Véronique Faber étudie la manière dont les éléments nationaux, transrégionaux et transnationaux se sont entremêlés dans la culture foraine populaire, à travers l’exemple de la Schueberfouer entre 1945 et 1975. Dans le cadre du projet « Popular Culture Transnational – Europe in the Long 1960s », elle a interrogé Vanessa Toulmin, professeure à l’université de Sheffield et fondatrice des National Fairground and Circus Archives, afin d’explorer cet art d’attirer les clients. Issue d’une famille de forains, elle a travaillé avec des foires du monde entier, notamment avec le Crazy Cinematograph de la Schueberfouer. Sa combinaison d’expertise académique, d’expérience vécue et de perspective internationale fait d’elle la plus grande spécialiste des bonimenteurs forains en Europe.

Schueberfouer, Luxembourg, 1960

© Photothèque de la Ville de Luxembourg, Collection Pol Aschman (1960)

A Multilingual Cacophony

À la Schueberfouer, les bonimenteurs utilisaient une grande variété d’accents et de dialectes régionaux, reflétant leurs origines géographiques : France, Allemagne et Belgique. Ils englobaient ainsi les dialectes flamand et wallon ainsi que les régions germanophones. Certains venaient des Pays-Bas et parlaient allemand avec différents accents néerlandais. Cette « cacophonie multilingue » était amplifiée par le mégaphone, puis, à partir des années 1950, par le microphone. Cette évolution technologique leur a permis d’atteindre un public plus large de manière plus efficace, car leurs voix étaient désormais amplifiées par des haut-parleurs.
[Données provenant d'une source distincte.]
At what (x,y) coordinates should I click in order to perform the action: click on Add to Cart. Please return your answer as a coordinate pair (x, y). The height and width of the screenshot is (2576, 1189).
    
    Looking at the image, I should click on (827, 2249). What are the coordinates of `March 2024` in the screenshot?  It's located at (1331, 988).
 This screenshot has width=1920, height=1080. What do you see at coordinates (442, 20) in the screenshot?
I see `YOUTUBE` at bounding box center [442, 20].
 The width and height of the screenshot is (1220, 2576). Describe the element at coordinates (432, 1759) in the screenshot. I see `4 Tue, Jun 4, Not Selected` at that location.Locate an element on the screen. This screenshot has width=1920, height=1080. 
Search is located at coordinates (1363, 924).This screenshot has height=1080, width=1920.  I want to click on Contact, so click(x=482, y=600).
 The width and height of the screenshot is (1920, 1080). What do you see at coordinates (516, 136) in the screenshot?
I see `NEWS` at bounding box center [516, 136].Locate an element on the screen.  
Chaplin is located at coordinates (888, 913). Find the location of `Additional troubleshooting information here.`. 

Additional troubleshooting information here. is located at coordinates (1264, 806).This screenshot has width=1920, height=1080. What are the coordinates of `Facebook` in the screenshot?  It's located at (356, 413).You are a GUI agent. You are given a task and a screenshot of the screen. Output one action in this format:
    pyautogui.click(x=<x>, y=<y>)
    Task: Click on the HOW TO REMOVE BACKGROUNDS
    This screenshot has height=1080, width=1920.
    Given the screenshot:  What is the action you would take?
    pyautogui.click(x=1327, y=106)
L’oralité employée par les bonimenteurs de la Schueberfouer démontre leur capacité à capter l’attention et à transmettre leur enthousiasme, même si les mots précis ne sont pas universellement compréhensibles dans un environnement multilingue. Les signaux non verbaux, notamment le langage corporel, les gestes et les expressions faciales, jouaient sans doute un rôle essentiel dans la communication de ce contexte.

Schueberfouer, Luxembourg, 1960

© Photothèque de la Ville de Luxembourg, Collection Pol Aschman (1960)

Maîtres du spectacle

Les bonimenteurs étaient des maîtres de cérémonie qui incitaient les visiteurs à entrer et à découvrir les attractions et les merveilles du spectacle. Leur style théâtral incarnait une éthique carnavalesque, caractérisée par l’humour et une ambiance festive. Dans son ouvrage « Le Grand Théâtre du bonimenteur », l’auteure Agnès Curel explore la manière dont cette figure remettait en question la relation entre le théâtre et l’oralité. Curel suggère que le bonimenteur caractérisait une forme de théâtre ancrée dans le pouvoir de la performance orale, incluant des expressions vocales et des éléments auditifs. Plus qu’une forme de publicité, cette performance était aussi une œuvre d’art esthétique évoquant des merveilles encore inexplorées.

La performance du bonimenteur jouait un rôle essentiel pour captiver un public diversifié. Vanessa Toulmin souligne que le sens du spectacle implique des compétences plus larges que la simple communication vocale. Le spectacle englobait des éléments visuels et dramatiques, comme les costumes, la mise en scène et la présentation théâtrale, qui contribuaient collectivement à une performance captivante et divertissante. L’utilisation habile d’un discours persuasif se caractérisait par son caractère contextuel, s’appuyant fréquemment sur une origine exotique ou des histoires extraordinaires pour souligner l’unicité des artistes.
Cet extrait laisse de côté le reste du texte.